Unveiling the Dynamics of Protein-Protein Interactions: Fluorescence Lifetime Imaging Microscopy (FLIM)

Table of content:

1. What is FLIM, and what does it stand for?
2. What are FLIM's possible Applications?
3. Insights Unveiled by FLIM
4. How the typical FLIM Setup can be made?
5. Understanding FLIM Measurement
6. Variations of FLIM
7. Revolutionizing Biological Research with FLIM

What is FLIM, and what does it stand for?

Fluorescence Lifetime Imaging Microscopy (FLIM) is a cutting-edge imaging technique that offers unique insights into the dynamics of protein-protein interactions at the molecular level. By measuring the fluorescence lifetime of fluorophores, FLIM provides a powerful approach to studying these interactions and investigating the microenvironment of biological samples.

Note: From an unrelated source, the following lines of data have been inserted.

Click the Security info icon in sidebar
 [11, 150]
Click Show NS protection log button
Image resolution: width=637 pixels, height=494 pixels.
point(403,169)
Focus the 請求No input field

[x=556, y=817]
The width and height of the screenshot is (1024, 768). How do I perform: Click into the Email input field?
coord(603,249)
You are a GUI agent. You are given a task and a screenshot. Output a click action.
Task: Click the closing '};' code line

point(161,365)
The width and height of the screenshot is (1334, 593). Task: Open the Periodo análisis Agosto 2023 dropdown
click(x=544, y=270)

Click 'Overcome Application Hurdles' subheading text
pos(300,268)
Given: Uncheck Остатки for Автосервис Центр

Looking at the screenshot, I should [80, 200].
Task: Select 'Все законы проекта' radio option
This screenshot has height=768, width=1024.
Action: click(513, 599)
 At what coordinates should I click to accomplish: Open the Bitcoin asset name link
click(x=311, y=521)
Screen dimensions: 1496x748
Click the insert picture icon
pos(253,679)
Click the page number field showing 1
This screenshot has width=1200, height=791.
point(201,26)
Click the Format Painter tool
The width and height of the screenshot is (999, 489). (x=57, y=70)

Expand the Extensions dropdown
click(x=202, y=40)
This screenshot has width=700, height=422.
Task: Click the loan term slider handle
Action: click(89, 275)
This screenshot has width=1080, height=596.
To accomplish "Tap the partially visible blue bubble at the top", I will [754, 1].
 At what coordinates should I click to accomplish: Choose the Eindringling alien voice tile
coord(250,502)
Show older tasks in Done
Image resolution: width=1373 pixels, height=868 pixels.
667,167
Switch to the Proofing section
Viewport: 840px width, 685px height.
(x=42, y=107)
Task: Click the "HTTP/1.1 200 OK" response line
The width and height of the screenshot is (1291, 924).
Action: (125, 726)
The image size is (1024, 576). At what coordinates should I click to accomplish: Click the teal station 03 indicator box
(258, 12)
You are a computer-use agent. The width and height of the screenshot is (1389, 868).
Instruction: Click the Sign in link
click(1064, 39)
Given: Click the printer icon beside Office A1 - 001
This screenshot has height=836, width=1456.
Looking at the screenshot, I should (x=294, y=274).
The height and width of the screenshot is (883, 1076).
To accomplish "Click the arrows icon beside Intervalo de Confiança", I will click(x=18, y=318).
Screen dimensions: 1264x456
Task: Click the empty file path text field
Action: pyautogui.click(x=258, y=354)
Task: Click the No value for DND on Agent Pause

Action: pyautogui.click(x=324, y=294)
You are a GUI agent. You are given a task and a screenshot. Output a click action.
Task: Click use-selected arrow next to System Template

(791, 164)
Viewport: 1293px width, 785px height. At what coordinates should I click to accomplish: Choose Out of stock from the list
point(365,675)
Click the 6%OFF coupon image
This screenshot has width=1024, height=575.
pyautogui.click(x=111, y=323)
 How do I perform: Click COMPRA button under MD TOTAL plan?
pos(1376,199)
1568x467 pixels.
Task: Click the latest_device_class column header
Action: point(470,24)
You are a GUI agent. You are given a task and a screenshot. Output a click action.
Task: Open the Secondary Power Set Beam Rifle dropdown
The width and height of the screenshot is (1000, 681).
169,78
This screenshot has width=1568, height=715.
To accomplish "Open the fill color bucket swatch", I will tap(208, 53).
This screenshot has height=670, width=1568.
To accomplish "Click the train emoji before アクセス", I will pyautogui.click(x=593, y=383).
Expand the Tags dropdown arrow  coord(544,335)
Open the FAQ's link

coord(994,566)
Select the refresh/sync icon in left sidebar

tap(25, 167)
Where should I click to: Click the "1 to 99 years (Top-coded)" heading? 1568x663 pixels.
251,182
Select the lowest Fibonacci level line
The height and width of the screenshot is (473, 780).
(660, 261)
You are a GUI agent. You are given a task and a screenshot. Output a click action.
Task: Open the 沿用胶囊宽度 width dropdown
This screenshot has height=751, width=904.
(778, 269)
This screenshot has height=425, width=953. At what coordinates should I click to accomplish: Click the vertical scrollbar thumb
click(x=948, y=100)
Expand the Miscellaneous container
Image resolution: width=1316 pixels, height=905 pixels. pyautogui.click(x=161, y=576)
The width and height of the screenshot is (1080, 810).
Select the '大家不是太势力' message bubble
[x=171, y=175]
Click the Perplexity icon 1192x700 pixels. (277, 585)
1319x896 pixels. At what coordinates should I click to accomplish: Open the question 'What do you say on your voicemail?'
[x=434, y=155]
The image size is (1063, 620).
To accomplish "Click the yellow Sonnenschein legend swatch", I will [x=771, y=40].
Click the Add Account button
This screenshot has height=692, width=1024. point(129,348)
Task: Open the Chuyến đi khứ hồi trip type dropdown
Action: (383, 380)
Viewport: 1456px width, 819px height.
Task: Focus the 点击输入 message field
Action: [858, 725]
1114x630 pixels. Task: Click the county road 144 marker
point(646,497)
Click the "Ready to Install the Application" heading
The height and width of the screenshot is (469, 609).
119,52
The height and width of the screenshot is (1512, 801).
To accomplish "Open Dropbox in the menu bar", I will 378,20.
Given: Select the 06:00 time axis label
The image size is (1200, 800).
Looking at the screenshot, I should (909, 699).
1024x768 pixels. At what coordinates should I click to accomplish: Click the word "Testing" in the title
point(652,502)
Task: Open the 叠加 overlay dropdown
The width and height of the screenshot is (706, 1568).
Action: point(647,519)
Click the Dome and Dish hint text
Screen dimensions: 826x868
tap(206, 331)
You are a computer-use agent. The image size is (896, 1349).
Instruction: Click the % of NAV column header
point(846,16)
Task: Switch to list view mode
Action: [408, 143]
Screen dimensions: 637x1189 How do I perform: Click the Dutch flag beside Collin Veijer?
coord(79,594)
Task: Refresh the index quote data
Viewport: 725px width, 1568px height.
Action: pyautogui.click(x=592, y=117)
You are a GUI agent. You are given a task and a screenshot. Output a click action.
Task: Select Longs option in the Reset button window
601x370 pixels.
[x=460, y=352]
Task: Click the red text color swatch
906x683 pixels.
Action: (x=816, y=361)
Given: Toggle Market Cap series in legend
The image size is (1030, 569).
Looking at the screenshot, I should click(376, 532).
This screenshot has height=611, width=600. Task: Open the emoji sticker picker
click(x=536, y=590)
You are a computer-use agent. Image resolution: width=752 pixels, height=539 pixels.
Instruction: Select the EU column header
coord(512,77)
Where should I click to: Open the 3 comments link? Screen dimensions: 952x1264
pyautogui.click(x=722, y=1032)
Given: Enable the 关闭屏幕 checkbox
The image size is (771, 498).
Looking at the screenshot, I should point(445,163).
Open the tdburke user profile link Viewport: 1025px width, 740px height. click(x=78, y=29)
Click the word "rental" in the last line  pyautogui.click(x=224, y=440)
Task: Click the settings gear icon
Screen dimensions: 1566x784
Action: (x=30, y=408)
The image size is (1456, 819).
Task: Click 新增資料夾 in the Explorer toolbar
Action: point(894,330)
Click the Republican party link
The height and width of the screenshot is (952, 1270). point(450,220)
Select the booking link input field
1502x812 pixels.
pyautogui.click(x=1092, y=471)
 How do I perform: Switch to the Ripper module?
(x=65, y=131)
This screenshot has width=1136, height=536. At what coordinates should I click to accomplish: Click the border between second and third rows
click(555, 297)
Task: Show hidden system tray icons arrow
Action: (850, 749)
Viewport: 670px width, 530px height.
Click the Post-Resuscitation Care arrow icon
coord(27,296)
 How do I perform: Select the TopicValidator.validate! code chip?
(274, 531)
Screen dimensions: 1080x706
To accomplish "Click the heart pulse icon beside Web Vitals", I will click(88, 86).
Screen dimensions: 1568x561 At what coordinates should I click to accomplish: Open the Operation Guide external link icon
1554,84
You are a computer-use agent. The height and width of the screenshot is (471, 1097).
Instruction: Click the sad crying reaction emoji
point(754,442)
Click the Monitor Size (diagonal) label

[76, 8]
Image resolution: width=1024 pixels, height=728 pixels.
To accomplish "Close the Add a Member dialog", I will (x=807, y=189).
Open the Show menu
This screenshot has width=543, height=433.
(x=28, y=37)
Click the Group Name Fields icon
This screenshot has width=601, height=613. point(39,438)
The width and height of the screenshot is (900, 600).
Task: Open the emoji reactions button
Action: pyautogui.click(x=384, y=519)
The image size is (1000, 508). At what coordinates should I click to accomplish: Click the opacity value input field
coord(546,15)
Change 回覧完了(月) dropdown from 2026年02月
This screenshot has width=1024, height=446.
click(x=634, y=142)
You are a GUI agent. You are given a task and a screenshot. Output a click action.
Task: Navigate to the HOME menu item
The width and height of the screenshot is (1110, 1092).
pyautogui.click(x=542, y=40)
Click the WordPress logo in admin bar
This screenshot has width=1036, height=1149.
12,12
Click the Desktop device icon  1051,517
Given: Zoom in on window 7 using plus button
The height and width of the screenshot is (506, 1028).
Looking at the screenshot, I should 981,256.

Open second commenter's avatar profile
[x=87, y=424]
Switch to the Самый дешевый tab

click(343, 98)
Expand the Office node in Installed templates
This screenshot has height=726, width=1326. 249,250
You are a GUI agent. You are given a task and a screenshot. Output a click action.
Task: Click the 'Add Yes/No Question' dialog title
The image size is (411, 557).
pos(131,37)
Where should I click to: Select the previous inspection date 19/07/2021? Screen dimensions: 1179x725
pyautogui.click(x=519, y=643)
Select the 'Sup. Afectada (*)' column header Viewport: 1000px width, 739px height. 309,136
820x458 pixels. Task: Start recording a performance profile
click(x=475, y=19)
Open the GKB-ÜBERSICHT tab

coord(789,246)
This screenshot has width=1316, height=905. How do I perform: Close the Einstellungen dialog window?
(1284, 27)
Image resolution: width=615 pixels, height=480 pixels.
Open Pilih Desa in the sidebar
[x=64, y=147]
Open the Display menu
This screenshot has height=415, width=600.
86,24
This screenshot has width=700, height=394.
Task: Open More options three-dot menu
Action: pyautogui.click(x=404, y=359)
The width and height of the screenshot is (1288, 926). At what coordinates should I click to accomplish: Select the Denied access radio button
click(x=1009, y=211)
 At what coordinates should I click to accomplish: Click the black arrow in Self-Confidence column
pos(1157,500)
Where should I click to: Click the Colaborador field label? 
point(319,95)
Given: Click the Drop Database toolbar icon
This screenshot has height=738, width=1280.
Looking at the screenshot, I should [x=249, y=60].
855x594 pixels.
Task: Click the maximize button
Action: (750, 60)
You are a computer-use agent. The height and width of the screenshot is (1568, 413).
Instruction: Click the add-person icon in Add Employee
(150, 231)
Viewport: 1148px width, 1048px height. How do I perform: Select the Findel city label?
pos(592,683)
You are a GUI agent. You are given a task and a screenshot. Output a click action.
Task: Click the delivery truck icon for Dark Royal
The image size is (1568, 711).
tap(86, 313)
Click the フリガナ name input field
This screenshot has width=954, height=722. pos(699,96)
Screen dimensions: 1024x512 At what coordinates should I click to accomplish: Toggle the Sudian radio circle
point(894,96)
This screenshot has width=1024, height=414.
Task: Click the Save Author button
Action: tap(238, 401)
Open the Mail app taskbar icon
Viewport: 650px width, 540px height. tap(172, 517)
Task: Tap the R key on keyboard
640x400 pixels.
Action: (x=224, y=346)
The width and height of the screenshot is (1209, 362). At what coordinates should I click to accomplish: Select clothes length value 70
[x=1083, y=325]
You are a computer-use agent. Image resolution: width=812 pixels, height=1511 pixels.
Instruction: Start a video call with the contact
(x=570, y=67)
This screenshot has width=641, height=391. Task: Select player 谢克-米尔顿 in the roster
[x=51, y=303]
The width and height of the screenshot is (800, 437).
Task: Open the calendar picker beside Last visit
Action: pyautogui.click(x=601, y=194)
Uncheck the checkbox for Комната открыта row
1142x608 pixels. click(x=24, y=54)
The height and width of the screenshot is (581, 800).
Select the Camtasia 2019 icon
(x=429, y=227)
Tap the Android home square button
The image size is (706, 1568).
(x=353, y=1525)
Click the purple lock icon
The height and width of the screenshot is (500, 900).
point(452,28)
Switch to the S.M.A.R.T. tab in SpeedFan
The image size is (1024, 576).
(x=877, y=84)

At least Becker & Hickl had protein-protein interaction in mind when they invented FLIM back in 1993. Today, there are two intentions for the use of FLIM. The first is the originally conceived molecular FLIM imaging, where the deep e.g. biological function of a system is to be investigated. The second emerging goal is video rate FLIM to follow processes in real time. For video rate FLIM, a very photostable sample is needed that can withstand the required laser power. Normally this is not about cells or processes within cells, because cells die at so much laser light. Often it is about systems that have been stained, in which case FLIM can increase the contrast. 

What are FLIM's possible Applications?

FLIM finds widespread applications in various scientific disciplines, with a particular focus on understanding protein-protein interactions. These interactions play a vital role in biological processes, and FLIM allows researchers to explore their dynamics, spatial distribution, and binding kinetics within living cells and tissues. FLIM can also be used to measure pH or temperature even within a cellular system. On the other hand, FLIM is also used for contrast enhancement. Also video rate FLIM employing a laser scanner is now well established. 

Insights Unveiled by FLIM

FLIM offers invaluable insights into protein-protein interactions. By measuring the fluorescence lifetime of labeled proteins, researchers can extract critical information such as association and dissociation rates, shedding light on the strength and specificity of these interactions. Additionally, FLIM can identify different interaction states and conformational changes, providing a deeper understanding of the functional states and regulatory mechanisms of proteins.

How the typical FLIM Setup can be made?

A standard FLIM setup involves a fluorescence microscope equipped with a pulsed laser for excitation and a single photon counting detector capable of capturing fluorescence decay kinetics. The sample, containing fluorescently labeled proteins, is illuminated by the laser, and the emitted fluorescence is collected and directed to the detector.

The detector records the fluorescence decay kinetics, which are then analyzed to extract the fluorescence lifetime information. This analysis often involves fitting the decay curve to a mathematical model, such as a single or multi-exponential function. The resulting fluorescence lifetime values are used to generate lifetime maps, visualizing regions of distinct protein-protein interactions or conformational states.

Understanding FLIM Measurement:

FLIM measurements rely on the principle that the fluorescence decay of a fluorophore is influenced by its microenvironment, including interactions with neighboring molecules. The fluorescence lifetime represents the average time taken for a fluorophore to return to its ground state after excitation.

To measure fluorescence lifetime, FLIM analyzes the fluorescence decay kinetics. This process typically involves fitting the decay curve to an appropriate mathematical model. By doing so, the fluorescence lifetime information is extracted, facilitating the creation of lifetime maps that highlight different protein-protein interactions or conformational states within the sample.

Variations of FLIM:

FLIM has undergone advancements, resulting in specialized techniques that expand its capabilities and application range. Becker & Hickl invented the Time-Correlated Single-Photon Counting FLIM (TCSPC-FLIM), which leverages single-photon detection to measure the arrival time of individual photons. TCSPC-FLIM boasts excellent temporal resolution and works well in low-light conditions as well as with bright samples. 

FLIM can also be combined with other imaging modalities, such as Fluorescence Resonance Energy Transfer (FRET) and Fluorescence Correlation Spectroscopy (FCS). These combinations enable simultaneous investigation of molecular interactions, spatial distributions, and dynamics, providing comprehensive information about protein-protein interactions.

A comparably low performance method is Frequency-Domain FLIM (FD-FLIM). FD-FLIM utilizes modulated excitation light and analyzes the phase and modulation of the emitted fluorescence to determine fluorescence lifetime. Due to the many advantages of TCSPC FLIM, we recommend the users to apply the power of TCSPC FLIM.